Who is a joint sponsor?
In U.S. immigration law, a joint sponsor is someone who agrees to take financial responsibility for an intending immigrant.
An intending immigrant is the person for whom a family member, employer, or other sponsor is petitioning for permanent residence (green card).
This typically applies to family-sponsored immigrants or employment-based immigrants when the original sponsor (petitioner) does not meet the financial requirements to support the immigrant.
For example, in family-based immigration, the petitioner (sponsor) may need a joint sponsor if their income does not meet the minimum requirements set by the U.S. government to support the intending immigrant.

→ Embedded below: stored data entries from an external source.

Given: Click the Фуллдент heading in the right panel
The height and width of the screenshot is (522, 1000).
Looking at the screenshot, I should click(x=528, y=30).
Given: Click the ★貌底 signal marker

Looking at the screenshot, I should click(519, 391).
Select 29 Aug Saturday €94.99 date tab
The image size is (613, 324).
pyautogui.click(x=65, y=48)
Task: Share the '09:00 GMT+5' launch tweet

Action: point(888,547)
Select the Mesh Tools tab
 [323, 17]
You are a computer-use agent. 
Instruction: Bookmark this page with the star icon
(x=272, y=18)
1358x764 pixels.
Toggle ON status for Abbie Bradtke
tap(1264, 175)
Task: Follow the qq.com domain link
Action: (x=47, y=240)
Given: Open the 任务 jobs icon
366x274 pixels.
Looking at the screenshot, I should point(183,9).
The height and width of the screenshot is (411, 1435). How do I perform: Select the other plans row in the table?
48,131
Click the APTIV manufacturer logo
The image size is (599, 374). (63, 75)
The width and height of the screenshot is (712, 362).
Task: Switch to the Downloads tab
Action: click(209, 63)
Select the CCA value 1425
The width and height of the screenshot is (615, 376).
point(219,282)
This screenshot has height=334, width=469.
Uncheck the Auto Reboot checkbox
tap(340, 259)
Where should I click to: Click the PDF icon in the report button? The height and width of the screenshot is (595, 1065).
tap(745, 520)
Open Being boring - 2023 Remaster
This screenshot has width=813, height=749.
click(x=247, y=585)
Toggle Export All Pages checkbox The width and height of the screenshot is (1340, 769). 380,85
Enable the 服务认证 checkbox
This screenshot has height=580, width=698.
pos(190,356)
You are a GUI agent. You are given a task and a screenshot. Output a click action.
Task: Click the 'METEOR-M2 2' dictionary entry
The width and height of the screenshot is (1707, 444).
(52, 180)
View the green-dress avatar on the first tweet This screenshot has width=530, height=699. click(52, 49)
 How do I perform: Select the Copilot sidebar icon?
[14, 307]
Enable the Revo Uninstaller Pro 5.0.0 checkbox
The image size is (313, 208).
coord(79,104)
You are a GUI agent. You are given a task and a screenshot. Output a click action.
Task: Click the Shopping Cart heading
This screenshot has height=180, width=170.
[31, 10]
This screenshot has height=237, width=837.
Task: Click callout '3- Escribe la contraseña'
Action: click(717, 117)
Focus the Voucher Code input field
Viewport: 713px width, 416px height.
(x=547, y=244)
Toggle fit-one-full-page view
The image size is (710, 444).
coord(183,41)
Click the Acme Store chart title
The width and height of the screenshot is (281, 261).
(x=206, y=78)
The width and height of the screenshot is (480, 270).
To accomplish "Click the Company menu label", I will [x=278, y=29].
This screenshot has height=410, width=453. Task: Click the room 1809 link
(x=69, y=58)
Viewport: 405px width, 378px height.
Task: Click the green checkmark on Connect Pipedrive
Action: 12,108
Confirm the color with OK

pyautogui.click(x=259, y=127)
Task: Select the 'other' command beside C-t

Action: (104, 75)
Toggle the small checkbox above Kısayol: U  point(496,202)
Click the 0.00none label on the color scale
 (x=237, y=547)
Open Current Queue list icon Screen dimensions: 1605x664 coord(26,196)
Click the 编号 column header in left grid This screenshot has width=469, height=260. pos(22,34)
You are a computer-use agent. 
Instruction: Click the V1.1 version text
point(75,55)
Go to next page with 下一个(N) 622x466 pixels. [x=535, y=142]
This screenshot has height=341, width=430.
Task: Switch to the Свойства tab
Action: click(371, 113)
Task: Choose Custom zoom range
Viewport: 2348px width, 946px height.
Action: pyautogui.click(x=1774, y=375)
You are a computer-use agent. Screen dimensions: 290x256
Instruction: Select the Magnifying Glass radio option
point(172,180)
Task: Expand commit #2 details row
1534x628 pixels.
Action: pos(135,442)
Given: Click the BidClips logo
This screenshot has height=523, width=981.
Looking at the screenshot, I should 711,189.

The joint sponsor must be a U.S. citizen or a lawful permanent resident, and they need to meet the income and sponsorship requirements.
The joint sponsor’s financial information is used to supplement the original sponsor’s financial standing, ensuring that the immigrant has adequate financial support to avoid becoming a public charge.
Who needs a joint sponsor?
A joint sponsor is typically needed in U.S. immigration cases when the original sponsor (petitioner) does not meet the financial requirements to support the intending immigrant.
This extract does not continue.